Le 12 septembre 1860, M. Parkes, consul d’Angleterre à Canton, et M. Wade, secrétaire interprète, furent envoyés à Tong-chaou par lord Elgin. Après un entretien très pénible, qui ne dura pas moins de huit heures, où les plus graves questions furent reprises et débattues très vivement dans leurs moindres détails, Tsaï remit aux commissaires anglais une lettre d’adhésion pleine et entière. En conséquence, un certain nombre de Français et d’Anglais se rendirent à Tong-chaou le 18 septembre. Le 19, quelques-uns seulement purent revenir au camp ; trente-cinq étaient retenus prisonniers, parmi lesquels le colonel Foulon de Grandchamp, l’abbé Duluc, M. Loch, secrétaire de lord Elgin, etc. Ces délégués avaient été, dans le cours même d’une négociation diplomatique, l’objet d’un atroce guet-apens ; le gouvernement chinois les gardait comme otages et, chaque fois qu’on subordonna la suspension des hostilités à la remise des prisonniers, feignit de ne pas entendre. Un petit nombre d’entre eux, parmi lesquels M. d’Escayrac de Lauture, furent ramenés plus tard au camp après avoir subi les plus horribles traitemens ; les autres avaient été torturés et massacrés dans les prisons de Pékin. Un édit impérial du 20 septembre[1] avait prodigué les encouragemens aux bourreaux. C’est ainsi que les Chinois préludèrent aux conventions de paix additionnelles du 24 et du 25 octobre 1860. Le 24 octobre, lord Elgin obligea le prince Kong à délivrer un certificat attestant que le sceau mis au bas du parchemin était le sceau véritable de l’empereur et que celui-ci était définitivement engagé ; c’était un excès de précaution justifié par l’excès de la fourberie chinoise.
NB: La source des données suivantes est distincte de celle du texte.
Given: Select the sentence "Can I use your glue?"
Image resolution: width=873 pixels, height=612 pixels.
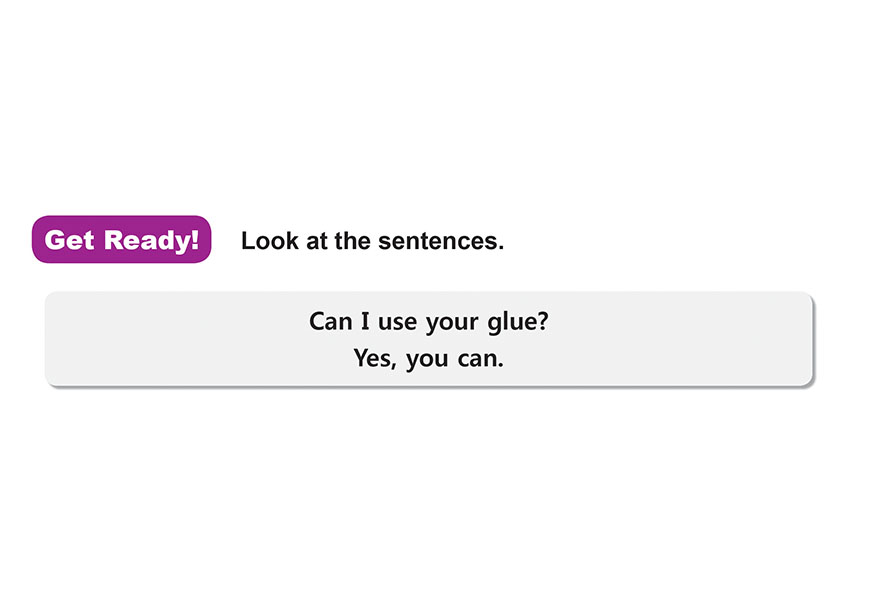Looking at the screenshot, I should click(x=428, y=322).
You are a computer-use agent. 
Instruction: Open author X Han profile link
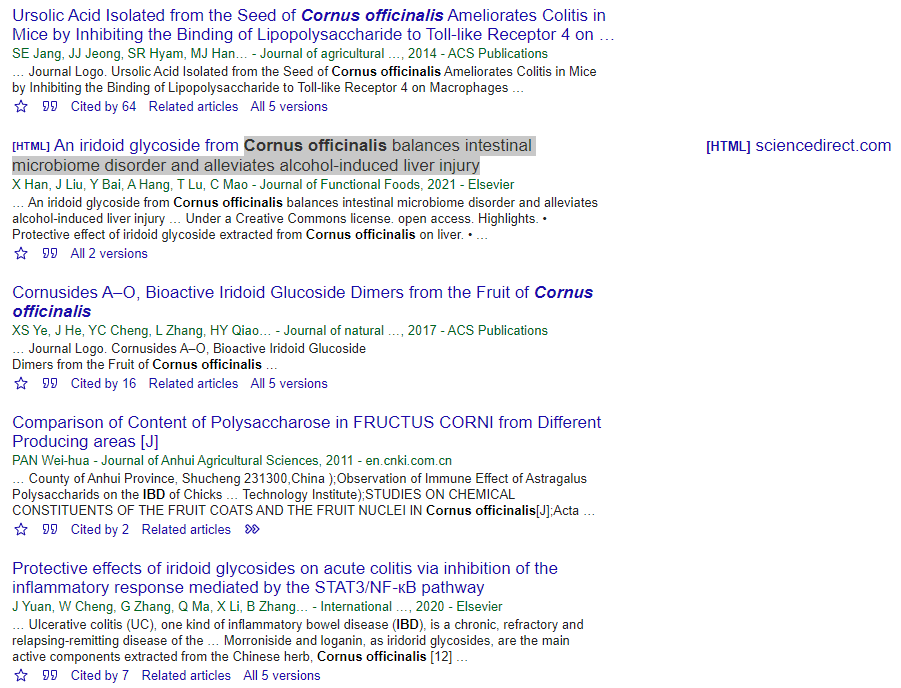pyautogui.click(x=20, y=184)
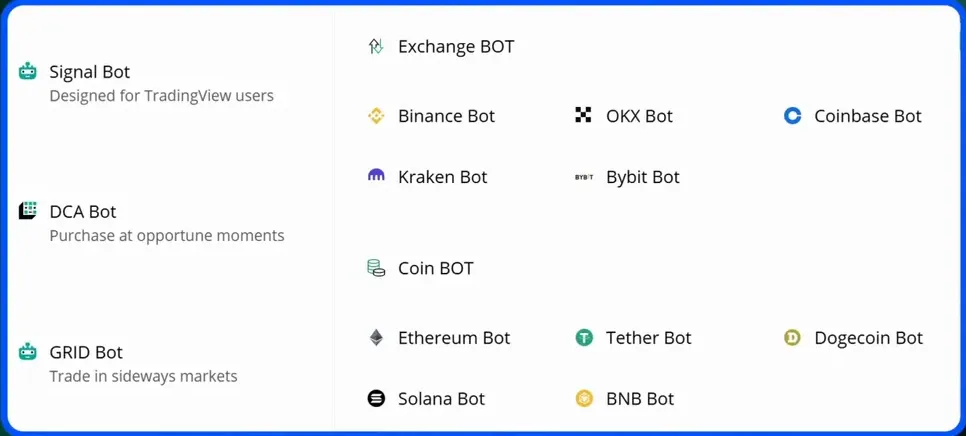The width and height of the screenshot is (966, 436).
Task: Click the Signal Bot robot icon
Action: pyautogui.click(x=28, y=72)
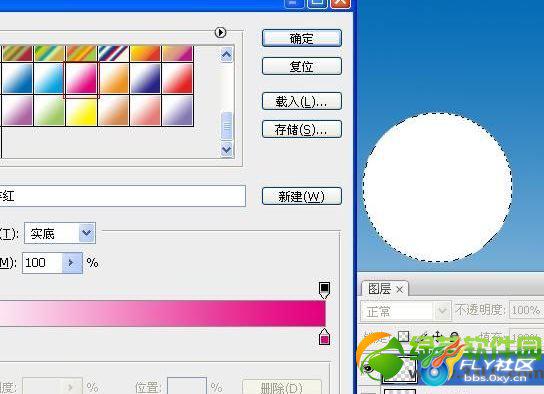Click the 复位 button
The image size is (544, 394).
tap(302, 66)
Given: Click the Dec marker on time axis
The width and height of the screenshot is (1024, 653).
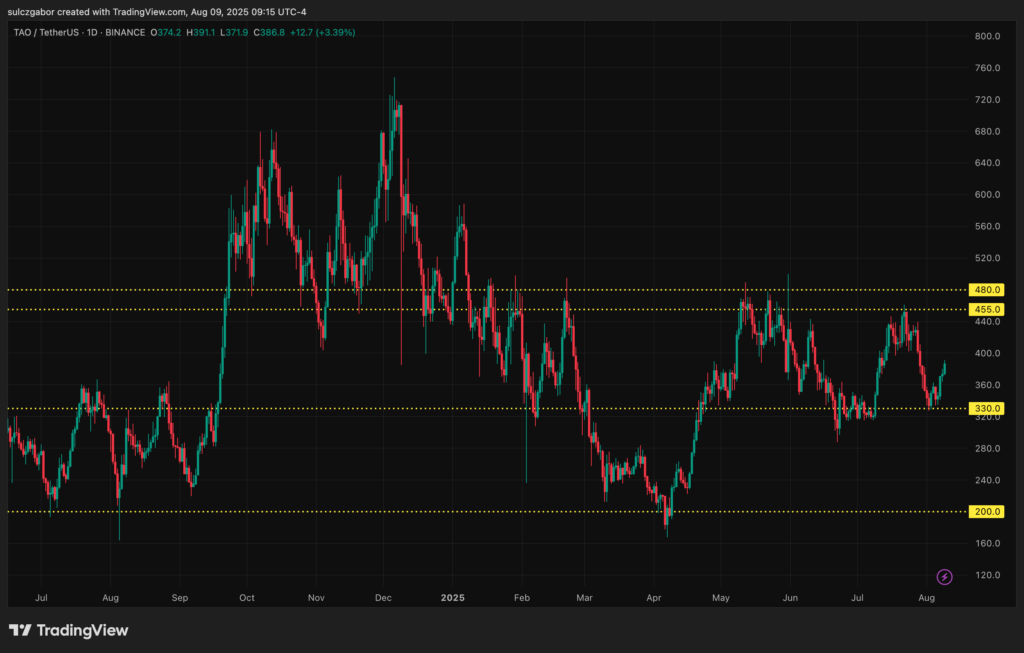Looking at the screenshot, I should point(383,597).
Les Japonais savaient à quoi s’en tenir. En 1895, le Céleste-Empire, battu sur terre et sur mer, leur envoya pour traiter de la paix des ambassadeurs, porteurs d’une lettre impériale, mais dépourvus de tout pouvoir régulier, ce qui permettait de traîner en longueur et de désavouer, au bon moment, tous les délégués. Ceux-ci furent immédiatement renvoyés en Chine, et le cabinet de Tokio put s’aboucher un peu plus tard avec Li-Hung-Chang, investi de pouvoirs explicites.

La Chine s’est engagée, en 1900, dans un nouveau labyrinthe

  1. Dont le texte est reproduit dans l’Annuaire des Deux Mondes de 1860.